• Your instructions: Revise the data below so that "sticky-note-icon" is replaced with "sticky-note-button", and keep every other part unchanged.

• Dataset records:
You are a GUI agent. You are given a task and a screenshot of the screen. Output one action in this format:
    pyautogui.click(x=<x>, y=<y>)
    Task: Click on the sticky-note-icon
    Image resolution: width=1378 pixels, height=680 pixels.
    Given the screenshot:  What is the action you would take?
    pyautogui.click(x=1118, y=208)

• Task output:
You are a GUI agent. You are given a task and a screenshot of the screen. Output one action in this format:
    pyautogui.click(x=<x>, y=<y>)
    Task: Click on the sticky-note-button
    Image resolution: width=1378 pixels, height=680 pixels.
    Given the screenshot:  What is the action you would take?
    pyautogui.click(x=1118, y=208)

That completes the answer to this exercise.